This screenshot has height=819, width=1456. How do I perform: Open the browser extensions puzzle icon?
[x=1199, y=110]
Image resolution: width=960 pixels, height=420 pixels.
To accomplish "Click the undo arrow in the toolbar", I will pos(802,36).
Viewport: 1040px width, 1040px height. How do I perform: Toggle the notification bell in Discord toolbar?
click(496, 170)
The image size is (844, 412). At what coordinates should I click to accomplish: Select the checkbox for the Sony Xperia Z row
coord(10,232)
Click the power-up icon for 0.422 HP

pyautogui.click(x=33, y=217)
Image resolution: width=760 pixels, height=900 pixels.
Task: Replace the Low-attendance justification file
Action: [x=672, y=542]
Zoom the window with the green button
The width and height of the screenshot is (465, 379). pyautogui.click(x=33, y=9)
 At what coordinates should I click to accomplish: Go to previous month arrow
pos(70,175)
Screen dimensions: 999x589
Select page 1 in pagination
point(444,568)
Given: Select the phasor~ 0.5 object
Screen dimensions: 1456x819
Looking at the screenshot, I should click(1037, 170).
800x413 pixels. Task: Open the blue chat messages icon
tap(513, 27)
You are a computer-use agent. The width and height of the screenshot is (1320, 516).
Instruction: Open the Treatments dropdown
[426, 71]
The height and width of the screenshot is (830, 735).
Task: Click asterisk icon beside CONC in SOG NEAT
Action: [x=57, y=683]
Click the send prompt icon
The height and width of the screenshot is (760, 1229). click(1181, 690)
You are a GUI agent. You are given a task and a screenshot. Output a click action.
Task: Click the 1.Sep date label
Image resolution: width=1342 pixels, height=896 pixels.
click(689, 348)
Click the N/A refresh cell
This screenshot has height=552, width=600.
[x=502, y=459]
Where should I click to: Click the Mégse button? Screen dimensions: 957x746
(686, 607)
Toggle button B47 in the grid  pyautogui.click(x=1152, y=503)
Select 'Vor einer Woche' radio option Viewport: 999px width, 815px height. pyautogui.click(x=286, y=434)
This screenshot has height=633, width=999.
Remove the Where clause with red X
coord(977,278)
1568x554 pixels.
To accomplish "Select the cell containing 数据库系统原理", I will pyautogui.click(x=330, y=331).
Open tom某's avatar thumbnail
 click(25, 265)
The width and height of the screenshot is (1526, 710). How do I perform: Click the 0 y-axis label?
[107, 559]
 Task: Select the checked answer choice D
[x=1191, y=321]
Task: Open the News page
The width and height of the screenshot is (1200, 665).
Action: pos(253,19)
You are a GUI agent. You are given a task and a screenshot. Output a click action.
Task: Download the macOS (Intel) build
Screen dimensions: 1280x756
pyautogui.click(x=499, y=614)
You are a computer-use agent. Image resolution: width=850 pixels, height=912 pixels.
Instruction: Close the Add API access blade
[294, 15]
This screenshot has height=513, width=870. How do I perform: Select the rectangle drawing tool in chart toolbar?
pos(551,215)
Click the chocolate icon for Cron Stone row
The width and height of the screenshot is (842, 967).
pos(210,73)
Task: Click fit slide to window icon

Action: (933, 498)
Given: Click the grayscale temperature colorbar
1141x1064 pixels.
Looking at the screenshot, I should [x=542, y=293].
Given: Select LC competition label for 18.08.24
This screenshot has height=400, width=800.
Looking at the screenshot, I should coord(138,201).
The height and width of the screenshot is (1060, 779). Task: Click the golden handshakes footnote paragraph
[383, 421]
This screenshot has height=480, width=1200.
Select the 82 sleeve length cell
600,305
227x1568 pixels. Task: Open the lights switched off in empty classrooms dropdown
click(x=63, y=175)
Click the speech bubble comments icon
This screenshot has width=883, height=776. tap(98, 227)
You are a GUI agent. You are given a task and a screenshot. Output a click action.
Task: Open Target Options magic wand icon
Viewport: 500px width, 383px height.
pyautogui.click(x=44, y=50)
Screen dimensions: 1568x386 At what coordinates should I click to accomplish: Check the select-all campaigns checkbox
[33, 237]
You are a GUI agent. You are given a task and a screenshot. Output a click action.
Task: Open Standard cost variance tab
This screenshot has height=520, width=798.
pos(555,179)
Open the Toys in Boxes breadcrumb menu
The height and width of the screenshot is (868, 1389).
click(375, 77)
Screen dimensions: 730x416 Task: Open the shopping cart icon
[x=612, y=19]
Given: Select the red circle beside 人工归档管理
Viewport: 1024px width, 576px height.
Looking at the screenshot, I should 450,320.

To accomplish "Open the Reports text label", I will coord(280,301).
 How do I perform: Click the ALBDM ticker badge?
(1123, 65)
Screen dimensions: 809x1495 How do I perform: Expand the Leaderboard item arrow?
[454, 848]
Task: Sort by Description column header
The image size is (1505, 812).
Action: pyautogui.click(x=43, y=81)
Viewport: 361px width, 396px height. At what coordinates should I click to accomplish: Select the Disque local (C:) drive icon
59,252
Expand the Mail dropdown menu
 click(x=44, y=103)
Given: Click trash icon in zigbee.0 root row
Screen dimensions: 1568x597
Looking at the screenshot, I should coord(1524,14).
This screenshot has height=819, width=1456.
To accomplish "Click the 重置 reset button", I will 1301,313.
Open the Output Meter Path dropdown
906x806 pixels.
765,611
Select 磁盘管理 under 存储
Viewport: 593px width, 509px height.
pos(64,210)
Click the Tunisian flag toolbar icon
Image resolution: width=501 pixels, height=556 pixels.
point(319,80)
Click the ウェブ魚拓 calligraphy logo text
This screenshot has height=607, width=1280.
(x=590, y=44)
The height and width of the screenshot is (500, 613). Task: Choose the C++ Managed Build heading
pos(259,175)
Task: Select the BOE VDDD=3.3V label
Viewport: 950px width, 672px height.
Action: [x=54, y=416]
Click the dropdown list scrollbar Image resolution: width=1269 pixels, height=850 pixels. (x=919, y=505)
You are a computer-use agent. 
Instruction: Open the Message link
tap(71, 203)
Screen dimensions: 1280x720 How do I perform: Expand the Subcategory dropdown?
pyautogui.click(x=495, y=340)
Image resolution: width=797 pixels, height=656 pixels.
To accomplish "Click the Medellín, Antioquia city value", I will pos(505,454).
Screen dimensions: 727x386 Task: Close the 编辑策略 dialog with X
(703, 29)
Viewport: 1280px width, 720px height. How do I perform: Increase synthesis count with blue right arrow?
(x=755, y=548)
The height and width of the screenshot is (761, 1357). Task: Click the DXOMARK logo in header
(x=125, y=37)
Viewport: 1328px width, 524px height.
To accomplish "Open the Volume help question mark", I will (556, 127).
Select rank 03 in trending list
+-------+
Reproduce every one of the records above word for word, leaving each line unchanged.

**Reply**:
This screenshot has height=819, width=1456. How do I perform: Open the browser extensions puzzle icon?
[x=1199, y=110]
Image resolution: width=960 pixels, height=420 pixels.
To accomplish "Click the undo arrow in the toolbar", I will pos(802,36).
Viewport: 1040px width, 1040px height. How do I perform: Toggle the notification bell in Discord toolbar?
click(496, 170)
The image size is (844, 412). At what coordinates should I click to accomplish: Select the checkbox for the Sony Xperia Z row
coord(10,232)
Click the power-up icon for 0.422 HP

pyautogui.click(x=33, y=217)
Image resolution: width=760 pixels, height=900 pixels.
Task: Replace the Low-attendance justification file
Action: [x=672, y=542]
Zoom the window with the green button
The width and height of the screenshot is (465, 379). pyautogui.click(x=33, y=9)
 At what coordinates should I click to accomplish: Go to previous month arrow
pos(70,175)
Screen dimensions: 999x589
Select page 1 in pagination
point(444,568)
Given: Select the phasor~ 0.5 object
Screen dimensions: 1456x819
Looking at the screenshot, I should click(1037, 170).
800x413 pixels. Task: Open the blue chat messages icon
tap(513, 27)
You are a computer-use agent. The width and height of the screenshot is (1320, 516).
Instruction: Open the Treatments dropdown
[426, 71]
The height and width of the screenshot is (830, 735).
Task: Click asterisk icon beside CONC in SOG NEAT
Action: [x=57, y=683]
Click the send prompt icon
The height and width of the screenshot is (760, 1229). click(1181, 690)
You are a GUI agent. You are given a task and a screenshot. Output a click action.
Task: Click the 1.Sep date label
Image resolution: width=1342 pixels, height=896 pixels.
click(689, 348)
Click the N/A refresh cell
This screenshot has height=552, width=600.
[x=502, y=459]
Where should I click to: Click the Mégse button? Screen dimensions: 957x746
(686, 607)
Toggle button B47 in the grid  pyautogui.click(x=1152, y=503)
Select 'Vor einer Woche' radio option Viewport: 999px width, 815px height. pyautogui.click(x=286, y=434)
This screenshot has height=633, width=999.
Remove the Where clause with red X
coord(977,278)
1568x554 pixels.
To accomplish "Select the cell containing 数据库系统原理", I will pyautogui.click(x=330, y=331).
Open tom某's avatar thumbnail
 click(25, 265)
The width and height of the screenshot is (1526, 710). How do I perform: Click the 0 y-axis label?
[107, 559]
 Task: Select the checked answer choice D
[x=1191, y=321]
Task: Open the News page
The width and height of the screenshot is (1200, 665).
Action: pos(253,19)
You are a GUI agent. You are given a task and a screenshot. Output a click action.
Task: Download the macOS (Intel) build
Screen dimensions: 1280x756
pyautogui.click(x=499, y=614)
You are a computer-use agent. Image resolution: width=850 pixels, height=912 pixels.
Instruction: Close the Add API access blade
[294, 15]
This screenshot has height=513, width=870. How do I perform: Select the rectangle drawing tool in chart toolbar?
pos(551,215)
Click the chocolate icon for Cron Stone row
The width and height of the screenshot is (842, 967).
pos(210,73)
Task: Click fit slide to window icon

Action: (933, 498)
Given: Click the grayscale temperature colorbar
1141x1064 pixels.
Looking at the screenshot, I should [x=542, y=293].
Given: Select LC competition label for 18.08.24
This screenshot has height=400, width=800.
Looking at the screenshot, I should coord(138,201).
The height and width of the screenshot is (1060, 779). Task: Click the golden handshakes footnote paragraph
[383, 421]
This screenshot has height=480, width=1200.
Select the 82 sleeve length cell
600,305
227x1568 pixels. Task: Open the lights switched off in empty classrooms dropdown
click(x=63, y=175)
Click the speech bubble comments icon
This screenshot has width=883, height=776. tap(98, 227)
You are a GUI agent. You are given a task and a screenshot. Output a click action.
Task: Open Target Options magic wand icon
Viewport: 500px width, 383px height.
pyautogui.click(x=44, y=50)
Screen dimensions: 1568x386 At what coordinates should I click to accomplish: Check the select-all campaigns checkbox
[33, 237]
You are a GUI agent. You are given a task and a screenshot. Output a click action.
Task: Open Standard cost variance tab
This screenshot has height=520, width=798.
pos(555,179)
Open the Toys in Boxes breadcrumb menu
The height and width of the screenshot is (868, 1389).
click(375, 77)
Screen dimensions: 730x416 Task: Open the shopping cart icon
[x=612, y=19]
Given: Select the red circle beside 人工归档管理
Viewport: 1024px width, 576px height.
Looking at the screenshot, I should 450,320.

To accomplish "Open the Reports text label", I will coord(280,301).
 How do I perform: Click the ALBDM ticker badge?
(1123, 65)
Screen dimensions: 809x1495 How do I perform: Expand the Leaderboard item arrow?
[454, 848]
Task: Sort by Description column header
The image size is (1505, 812).
Action: pyautogui.click(x=43, y=81)
Viewport: 361px width, 396px height. At what coordinates should I click to accomplish: Select the Disque local (C:) drive icon
59,252
Expand the Mail dropdown menu
 click(x=44, y=103)
Given: Click trash icon in zigbee.0 root row
Screen dimensions: 1568x597
Looking at the screenshot, I should coord(1524,14).
This screenshot has height=819, width=1456.
To accomplish "Click the 重置 reset button", I will 1301,313.
Open the Output Meter Path dropdown
906x806 pixels.
765,611
Select 磁盘管理 under 存储
Viewport: 593px width, 509px height.
pos(64,210)
Click the Tunisian flag toolbar icon
Image resolution: width=501 pixels, height=556 pixels.
point(319,80)
Click the ウェブ魚拓 calligraphy logo text
This screenshot has height=607, width=1280.
(x=590, y=44)
The height and width of the screenshot is (500, 613). Task: Choose the C++ Managed Build heading
pos(259,175)
Task: Select the BOE VDDD=3.3V label
Viewport: 950px width, 672px height.
Action: [x=54, y=416]
Click the dropdown list scrollbar Image resolution: width=1269 pixels, height=850 pixels. (x=919, y=505)
You are a computer-use agent. 
Instruction: Open the Message link
tap(71, 203)
Screen dimensions: 1280x720 How do I perform: Expand the Subcategory dropdown?
pyautogui.click(x=495, y=340)
Image resolution: width=797 pixels, height=656 pixels.
To accomplish "Click the Medellín, Antioquia city value", I will pos(505,454).
Screen dimensions: 727x386 Task: Close the 编辑策略 dialog with X
(703, 29)
Viewport: 1280px width, 720px height. How do I perform: Increase synthesis count with blue right arrow?
(x=755, y=548)
The height and width of the screenshot is (761, 1357). Task: Click the DXOMARK logo in header
(x=125, y=37)
Viewport: 1328px width, 524px height.
To accomplish "Open the Volume help question mark", I will (556, 127).
Select rank 03 in trending list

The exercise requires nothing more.